■ **RECORDS FOR PROCESSING**:

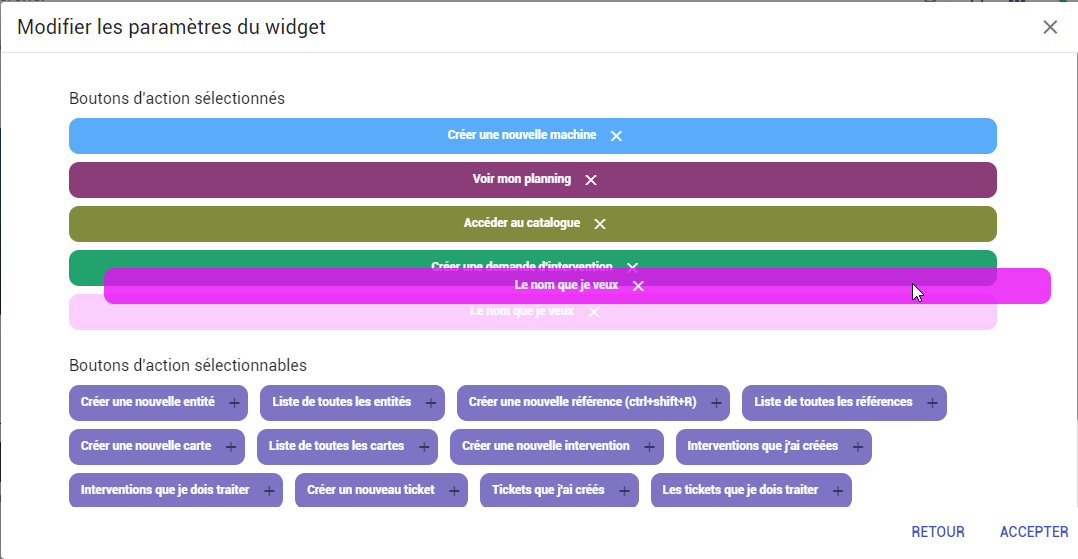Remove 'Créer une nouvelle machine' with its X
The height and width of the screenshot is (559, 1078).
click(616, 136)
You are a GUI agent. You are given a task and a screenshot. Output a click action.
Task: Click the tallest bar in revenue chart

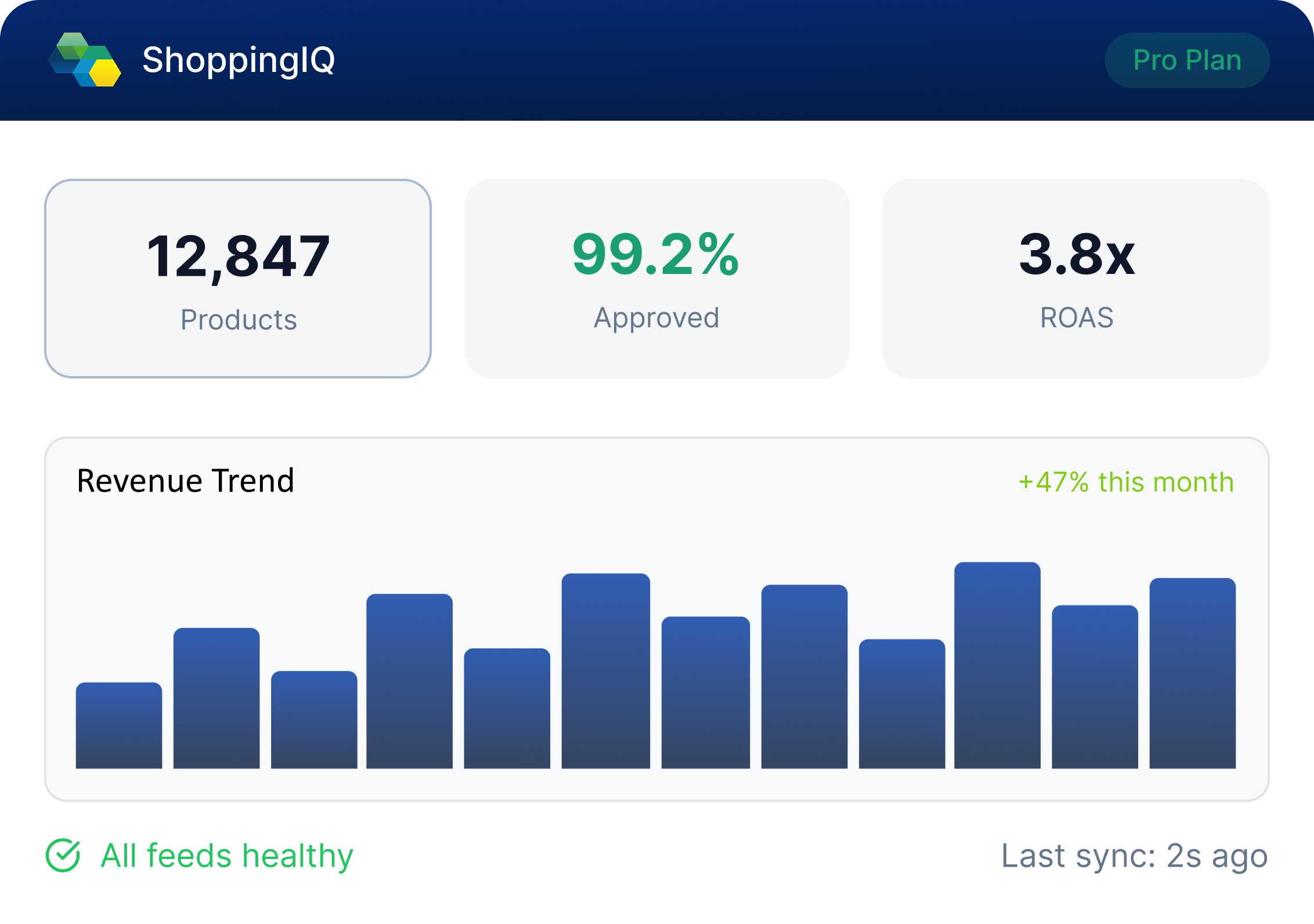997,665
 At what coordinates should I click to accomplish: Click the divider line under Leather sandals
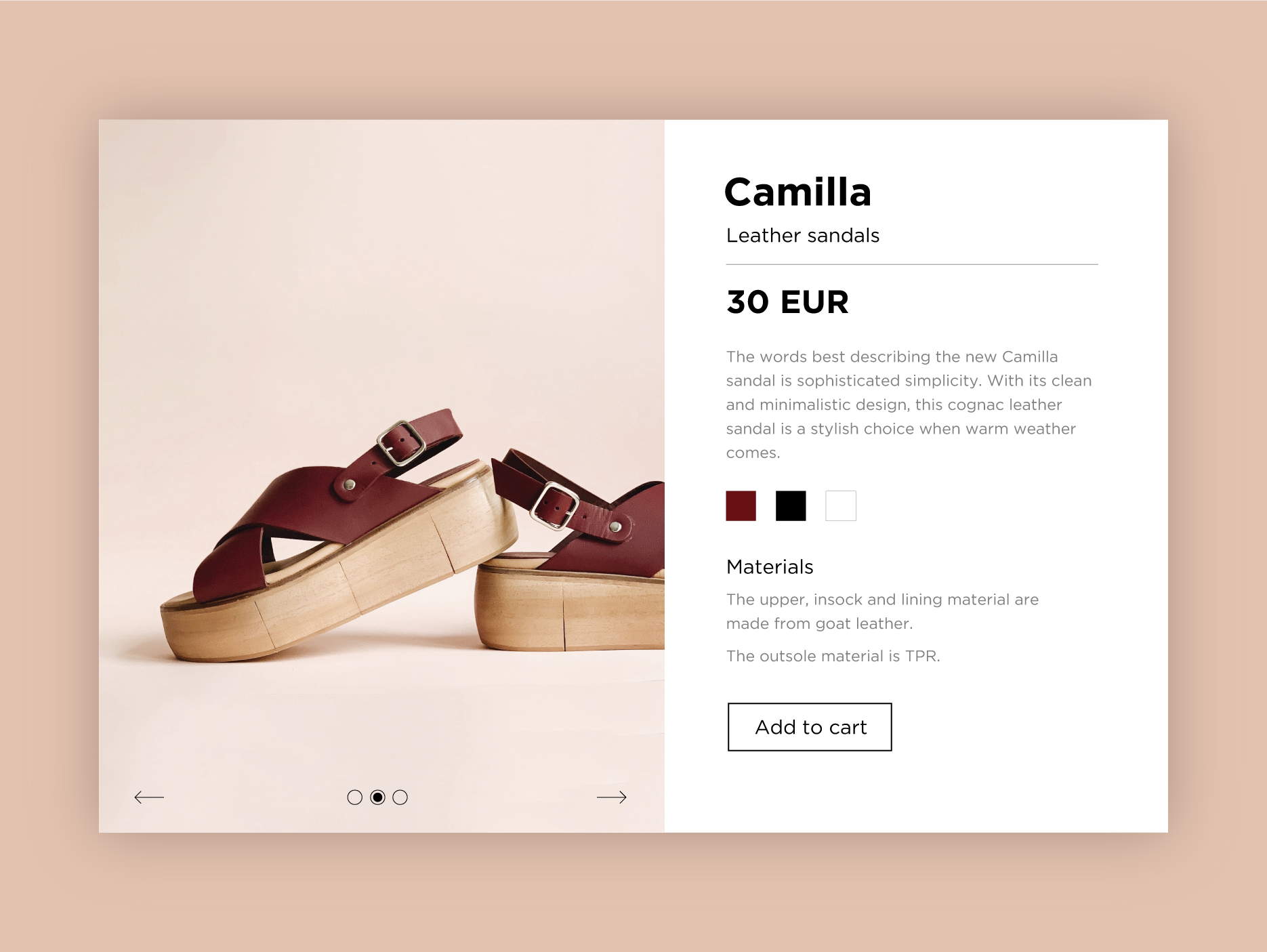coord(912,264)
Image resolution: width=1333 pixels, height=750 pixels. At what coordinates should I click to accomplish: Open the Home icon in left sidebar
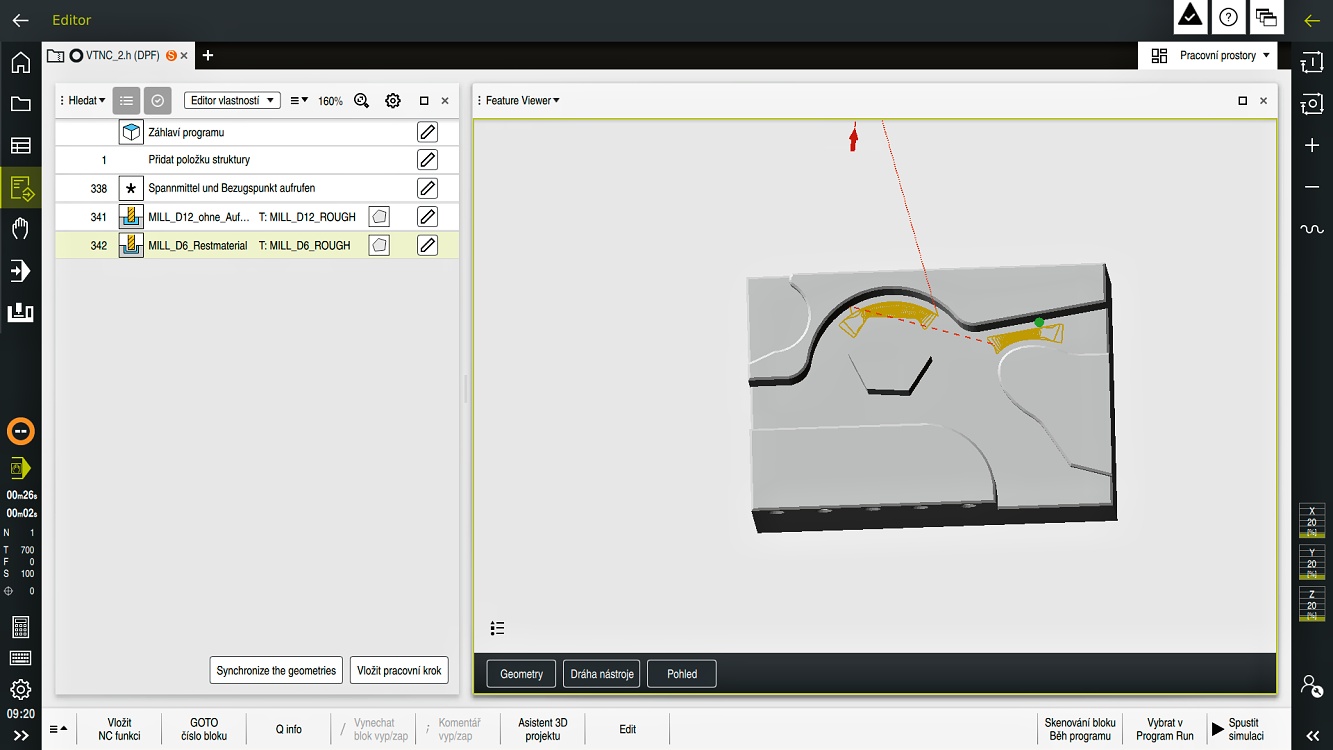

■ **SHORT PROBLEM**:
Can you render every entry above as a Markdown table with the columns Row and Line, giving each line its own numbered row, skipping blank lines, and leaving the pictures out?

■ **FULL ANSWER**:
| Row | Line |
|---|---|
| 1 | Remove 'Créer une nouvelle machine' with its X |
| 2 | The height and width of the screenshot is (559, 1078). |
| 3 | click(616, 136) |
| 4 | You are a GUI agent. You are given a task and a screenshot. Output a click action. |
| 5 | Task: Click the tallest bar in revenue chart |
| 6 | 997,665 |
| 7 |  At what coordinates should I click to accomplish: Click the divider line under Leather sandals |
| 8 | coord(912,264) |
| 9 | Image resolution: width=1333 pixels, height=750 pixels. At what coordinates should I click to accomplish: Open the Home icon in left sidebar |